Por qué las frases tranquilizadoras no siempre tienen el efecto deseado

A veces es preferible acompañar antes que decir algo que empeore la situación de alguien a quien queremos ayudar.

20/08/2018

Bajás del colectivo y encontrás a un chico tirado en el asfalto, cerca de su moto, mientras su novia lo mira paralizada. Te acercás y le decís “tranquila, vas a ver que está todo bien”. O quizás se inundó el barrio donde está tu local y tus vecinos sufrieron pérdidas o daños en sus casas, y no tenés mejor idea que asegurarles que “tuvieron suerte, al menos no se murió nadie”.

También pudiste haber querido ayudar a una persona en un vuelo que se sentía insegura, comentándole que en realidad el avión es un medio de transporte seguro, pero tus esfuerzos solo la angustian más. ¿Quién no ha pasado por una situación en la que no sabemos qué decir? Bueno, a veces la diferencia la hacemos con nuestra presencia, más que con nuestras palabras.

Nos cuesta quedarnos callados y tolerar que a veces no podemos hacer otra cosa que “acompañar con pocas palabras o en silencio”. Para sentirnos útiles o para tranquilizarnos a nosotros mismos decimos frases cliché que no hacen más que aumentar el malestar y la sensación de impotencia o incomprensión: “la sacaste barata”, “fue una desgracia con suerte”, “podría haber sido peor”, “esto no es un problema grave, cómo te vas a poner así“, “vas a ver que todo va a salir bien”... Infinidad de frases hechas que lejos de ayudar a sentir alivio, aumentan el malestar de quien está pasando por un momento muy crítico.

Claro que nuestra intención es consolar a esa persona pero hay que saber que no lo lograremos con frases de “autocalma” o “palmoterapia”. Las situaciones críticas desorganizan y descontrolan nuestra vida cotidiana, todos los mecanismos que nos funcionaban en los momentos “normales”, resultan inútiles o desubicados en situaciones extremas, el mundo quedó “patas arriba” y hemos perdido la brújula (¡o el GPS!).

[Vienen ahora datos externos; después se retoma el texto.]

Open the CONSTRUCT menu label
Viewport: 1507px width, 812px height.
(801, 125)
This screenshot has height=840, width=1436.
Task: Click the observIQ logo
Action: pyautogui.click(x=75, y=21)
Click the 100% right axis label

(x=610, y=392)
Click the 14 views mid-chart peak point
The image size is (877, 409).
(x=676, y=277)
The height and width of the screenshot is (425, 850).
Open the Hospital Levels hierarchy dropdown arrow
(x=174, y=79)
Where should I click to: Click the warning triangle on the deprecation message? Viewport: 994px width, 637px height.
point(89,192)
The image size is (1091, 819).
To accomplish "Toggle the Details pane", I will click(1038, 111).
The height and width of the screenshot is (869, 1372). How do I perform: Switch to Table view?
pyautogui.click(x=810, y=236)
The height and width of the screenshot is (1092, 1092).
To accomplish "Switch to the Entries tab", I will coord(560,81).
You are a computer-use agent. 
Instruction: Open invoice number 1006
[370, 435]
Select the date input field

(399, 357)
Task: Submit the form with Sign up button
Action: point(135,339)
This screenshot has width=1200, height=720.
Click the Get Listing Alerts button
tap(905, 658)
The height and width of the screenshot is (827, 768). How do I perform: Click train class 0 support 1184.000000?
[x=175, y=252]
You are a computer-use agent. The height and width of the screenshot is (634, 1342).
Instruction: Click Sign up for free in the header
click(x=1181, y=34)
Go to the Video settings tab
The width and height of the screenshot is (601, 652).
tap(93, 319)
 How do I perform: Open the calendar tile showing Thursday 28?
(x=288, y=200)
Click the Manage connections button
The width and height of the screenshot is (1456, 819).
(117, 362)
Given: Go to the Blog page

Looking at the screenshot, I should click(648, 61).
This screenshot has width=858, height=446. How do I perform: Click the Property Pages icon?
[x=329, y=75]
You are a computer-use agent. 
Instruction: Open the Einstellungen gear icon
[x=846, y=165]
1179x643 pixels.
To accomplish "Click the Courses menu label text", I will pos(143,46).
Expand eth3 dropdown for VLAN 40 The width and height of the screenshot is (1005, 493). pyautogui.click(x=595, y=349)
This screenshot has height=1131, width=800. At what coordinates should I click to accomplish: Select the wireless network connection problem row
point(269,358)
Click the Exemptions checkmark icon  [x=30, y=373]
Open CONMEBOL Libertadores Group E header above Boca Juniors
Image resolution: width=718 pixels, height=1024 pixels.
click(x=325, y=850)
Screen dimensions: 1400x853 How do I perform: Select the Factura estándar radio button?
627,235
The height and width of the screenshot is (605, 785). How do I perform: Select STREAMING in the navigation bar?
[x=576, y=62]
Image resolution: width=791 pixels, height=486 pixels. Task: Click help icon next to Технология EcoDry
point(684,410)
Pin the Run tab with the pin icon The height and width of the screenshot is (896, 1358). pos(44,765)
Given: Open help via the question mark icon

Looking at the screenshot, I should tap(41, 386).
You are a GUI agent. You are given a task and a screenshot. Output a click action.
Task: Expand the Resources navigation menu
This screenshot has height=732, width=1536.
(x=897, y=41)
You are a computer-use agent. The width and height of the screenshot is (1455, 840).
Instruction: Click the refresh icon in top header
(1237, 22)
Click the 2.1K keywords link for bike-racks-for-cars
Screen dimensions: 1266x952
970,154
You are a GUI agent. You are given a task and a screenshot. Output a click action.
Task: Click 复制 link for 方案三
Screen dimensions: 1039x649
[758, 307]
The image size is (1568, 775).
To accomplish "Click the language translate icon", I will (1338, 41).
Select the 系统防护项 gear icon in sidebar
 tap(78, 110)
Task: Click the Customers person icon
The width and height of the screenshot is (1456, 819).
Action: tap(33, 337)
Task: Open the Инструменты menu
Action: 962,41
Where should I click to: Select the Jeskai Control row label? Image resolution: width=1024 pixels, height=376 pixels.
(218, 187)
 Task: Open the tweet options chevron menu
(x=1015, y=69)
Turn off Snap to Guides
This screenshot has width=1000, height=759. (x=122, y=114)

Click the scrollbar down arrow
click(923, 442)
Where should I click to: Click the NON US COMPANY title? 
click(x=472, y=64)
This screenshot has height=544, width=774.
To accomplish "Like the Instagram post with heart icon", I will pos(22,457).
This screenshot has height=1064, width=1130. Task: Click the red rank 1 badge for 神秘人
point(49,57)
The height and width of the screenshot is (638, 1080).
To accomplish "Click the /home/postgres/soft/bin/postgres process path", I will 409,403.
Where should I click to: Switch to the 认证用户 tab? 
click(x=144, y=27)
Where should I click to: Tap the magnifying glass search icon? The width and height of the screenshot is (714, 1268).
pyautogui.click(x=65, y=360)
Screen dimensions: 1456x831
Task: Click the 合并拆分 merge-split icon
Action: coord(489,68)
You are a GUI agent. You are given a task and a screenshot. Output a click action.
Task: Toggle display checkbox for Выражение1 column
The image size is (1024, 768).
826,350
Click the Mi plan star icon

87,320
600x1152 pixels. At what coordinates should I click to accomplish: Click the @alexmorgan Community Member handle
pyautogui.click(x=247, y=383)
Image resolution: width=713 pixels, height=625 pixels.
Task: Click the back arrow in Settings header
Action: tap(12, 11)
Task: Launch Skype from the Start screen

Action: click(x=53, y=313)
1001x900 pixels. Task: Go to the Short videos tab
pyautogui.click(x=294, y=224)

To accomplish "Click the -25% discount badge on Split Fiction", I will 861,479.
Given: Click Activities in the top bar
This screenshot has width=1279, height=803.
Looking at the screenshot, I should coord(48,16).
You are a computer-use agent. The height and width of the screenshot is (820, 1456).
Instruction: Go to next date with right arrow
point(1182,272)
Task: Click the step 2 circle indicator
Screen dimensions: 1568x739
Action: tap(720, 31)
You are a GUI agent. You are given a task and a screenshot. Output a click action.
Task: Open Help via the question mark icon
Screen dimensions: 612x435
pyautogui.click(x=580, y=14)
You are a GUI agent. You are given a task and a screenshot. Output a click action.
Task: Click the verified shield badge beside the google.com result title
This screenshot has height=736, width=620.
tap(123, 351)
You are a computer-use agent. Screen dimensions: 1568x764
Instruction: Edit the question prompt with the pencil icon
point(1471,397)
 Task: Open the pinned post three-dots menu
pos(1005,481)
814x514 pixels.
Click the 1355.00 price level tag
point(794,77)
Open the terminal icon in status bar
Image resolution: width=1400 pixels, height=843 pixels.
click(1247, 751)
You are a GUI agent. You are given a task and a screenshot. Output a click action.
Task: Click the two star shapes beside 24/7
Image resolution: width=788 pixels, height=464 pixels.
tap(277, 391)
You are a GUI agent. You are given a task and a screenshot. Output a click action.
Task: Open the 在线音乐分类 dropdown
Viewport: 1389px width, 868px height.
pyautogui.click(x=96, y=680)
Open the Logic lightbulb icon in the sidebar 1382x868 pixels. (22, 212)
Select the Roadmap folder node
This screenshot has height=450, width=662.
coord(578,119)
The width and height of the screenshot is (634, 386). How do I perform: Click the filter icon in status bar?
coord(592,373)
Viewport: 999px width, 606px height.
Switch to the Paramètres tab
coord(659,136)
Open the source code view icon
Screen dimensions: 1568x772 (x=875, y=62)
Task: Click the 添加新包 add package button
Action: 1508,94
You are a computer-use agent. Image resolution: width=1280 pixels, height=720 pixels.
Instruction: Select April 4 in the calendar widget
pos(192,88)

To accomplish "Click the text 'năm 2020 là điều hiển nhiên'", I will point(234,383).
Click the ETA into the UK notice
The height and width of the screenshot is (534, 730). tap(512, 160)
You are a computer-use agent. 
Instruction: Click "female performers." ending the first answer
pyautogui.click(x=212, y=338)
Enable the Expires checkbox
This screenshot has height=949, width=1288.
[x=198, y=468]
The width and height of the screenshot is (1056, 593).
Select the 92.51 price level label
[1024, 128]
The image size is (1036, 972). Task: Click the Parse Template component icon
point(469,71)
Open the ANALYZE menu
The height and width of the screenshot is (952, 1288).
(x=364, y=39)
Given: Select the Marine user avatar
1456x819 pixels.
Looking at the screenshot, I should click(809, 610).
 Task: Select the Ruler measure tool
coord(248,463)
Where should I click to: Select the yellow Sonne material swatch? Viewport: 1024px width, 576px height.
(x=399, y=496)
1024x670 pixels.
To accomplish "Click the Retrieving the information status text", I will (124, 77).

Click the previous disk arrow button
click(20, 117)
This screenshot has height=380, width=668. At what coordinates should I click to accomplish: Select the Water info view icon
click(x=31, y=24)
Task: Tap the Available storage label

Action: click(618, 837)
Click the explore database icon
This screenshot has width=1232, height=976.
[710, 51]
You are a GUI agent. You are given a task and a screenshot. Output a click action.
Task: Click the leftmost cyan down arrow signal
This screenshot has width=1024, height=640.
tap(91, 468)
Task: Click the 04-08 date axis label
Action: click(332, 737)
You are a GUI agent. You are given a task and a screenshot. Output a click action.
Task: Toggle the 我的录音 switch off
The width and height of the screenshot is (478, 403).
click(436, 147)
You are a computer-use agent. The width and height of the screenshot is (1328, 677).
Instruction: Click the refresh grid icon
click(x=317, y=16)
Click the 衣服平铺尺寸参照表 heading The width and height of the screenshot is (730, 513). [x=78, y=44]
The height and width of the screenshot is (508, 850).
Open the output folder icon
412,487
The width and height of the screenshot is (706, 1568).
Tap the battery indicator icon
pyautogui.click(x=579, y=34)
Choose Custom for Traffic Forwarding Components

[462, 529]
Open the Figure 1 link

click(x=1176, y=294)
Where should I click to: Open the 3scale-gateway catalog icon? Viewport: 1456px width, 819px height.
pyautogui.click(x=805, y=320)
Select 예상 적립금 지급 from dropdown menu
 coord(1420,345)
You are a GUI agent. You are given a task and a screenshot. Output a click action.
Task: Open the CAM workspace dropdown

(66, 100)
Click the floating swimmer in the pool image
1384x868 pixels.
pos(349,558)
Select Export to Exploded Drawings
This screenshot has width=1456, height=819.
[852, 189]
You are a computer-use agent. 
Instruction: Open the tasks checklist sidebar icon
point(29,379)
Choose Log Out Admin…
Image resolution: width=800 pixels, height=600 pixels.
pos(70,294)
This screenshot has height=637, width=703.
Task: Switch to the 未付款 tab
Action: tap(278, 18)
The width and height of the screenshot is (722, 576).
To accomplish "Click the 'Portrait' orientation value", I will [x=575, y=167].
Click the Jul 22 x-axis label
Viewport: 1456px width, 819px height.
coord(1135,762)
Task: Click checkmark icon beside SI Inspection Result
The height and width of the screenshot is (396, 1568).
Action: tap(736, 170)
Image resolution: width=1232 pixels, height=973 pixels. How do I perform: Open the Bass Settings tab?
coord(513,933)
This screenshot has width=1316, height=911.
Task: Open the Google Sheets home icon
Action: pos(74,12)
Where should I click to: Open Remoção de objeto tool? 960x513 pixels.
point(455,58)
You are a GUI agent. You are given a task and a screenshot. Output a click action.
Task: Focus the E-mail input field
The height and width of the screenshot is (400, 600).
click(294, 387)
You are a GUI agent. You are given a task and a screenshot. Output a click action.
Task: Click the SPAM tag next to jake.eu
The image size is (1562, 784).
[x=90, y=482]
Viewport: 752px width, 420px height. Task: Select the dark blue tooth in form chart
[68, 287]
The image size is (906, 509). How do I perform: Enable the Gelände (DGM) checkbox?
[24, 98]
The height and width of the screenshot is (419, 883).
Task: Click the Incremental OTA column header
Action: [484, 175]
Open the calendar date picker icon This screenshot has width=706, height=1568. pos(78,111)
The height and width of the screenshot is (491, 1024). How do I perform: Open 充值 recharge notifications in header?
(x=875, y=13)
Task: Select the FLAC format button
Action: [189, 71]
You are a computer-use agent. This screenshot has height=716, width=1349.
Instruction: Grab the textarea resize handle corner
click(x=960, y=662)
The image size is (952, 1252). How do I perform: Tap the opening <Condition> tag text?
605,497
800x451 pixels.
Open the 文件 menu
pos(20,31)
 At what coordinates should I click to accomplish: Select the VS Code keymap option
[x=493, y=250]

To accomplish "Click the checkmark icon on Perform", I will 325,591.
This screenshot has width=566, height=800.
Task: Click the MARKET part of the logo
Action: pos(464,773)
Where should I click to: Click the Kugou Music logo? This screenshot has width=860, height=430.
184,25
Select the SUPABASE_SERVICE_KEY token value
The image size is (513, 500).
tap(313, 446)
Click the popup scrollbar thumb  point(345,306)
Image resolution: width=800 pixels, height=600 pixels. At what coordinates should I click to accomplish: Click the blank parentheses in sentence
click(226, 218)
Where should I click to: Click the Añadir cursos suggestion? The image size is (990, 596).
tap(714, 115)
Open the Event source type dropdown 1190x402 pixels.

Las personas necesitan volver a tomar el control, aunque sea de cosas mínimas, para percibir que pueden darle algo de sentido a lo que les está pasando. Si les ofrecemos frases hechas, de compromiso, o que decimos para aliviar nuestra propia angustia, les estaremos ofreciendo una significación ajena, “prestada”, que dificulta que esa persona pueda empezar a elaborar o entender algo de la situación. Y sobre todo, son frases que no nos permiten escuchar qué es lo que el otro necesita en ese momento para aliviar su sufrimiento.

Sólo vamos a poder ayudar si nos ponemos en los zapatos del otro y le ofrecemos desde ahí nuestro apoyo y acompañamiento. Necesitamos sentir empatía. Pero atención: no se nace empático, es algo que se aprende. De la misma manera que aprendimos a compartir los caramelos en el cole o a saludar por la mañana o a cruzar la calle cuando el semáforo lo permite (aunque a veces no lo respetemos). Se trata de incorporar rutinas a partir del aprendizaje reiterado.

El ser humano está siempre expuesto a situaciones críticas y, aunque una forma de no entrar en pánico o parálisis es mirar para otro lado y vivir como si nunca nos fuera a pasar a nosotros, lo inesperado está a la vuelta de la esquina, tanto lo lindo como lo doloroso. Se trata precisamente de aprender e incorporar, como praxis, una serie de conocimientos sobre como intervenir en diversas situaciones críticas, independientemente de que conozcamos o no a los involucrados.

De hecho, esta breve columna es solo una parte de un núcleo académico llamado Diplomatura en Prácticas de salud mental y apoyo psicosocial en emergencias y desastres que se dicta en Isalud. Sabemos que podemos prepararnos para sobrevivir o acompañarnos de una mejor manera. La clave está en que creemos que un desastre solo es un derrumbe con decenas de fallecidos, o un terremoto, o un huracán… pero podemos sentir que es un verdadero desastre que nos roben la notebook, no llegar a dar la conferencia que preparamos durante meses, estar con un yeso internado, perder todo nuestro capital en libros, o no ganar la Davis.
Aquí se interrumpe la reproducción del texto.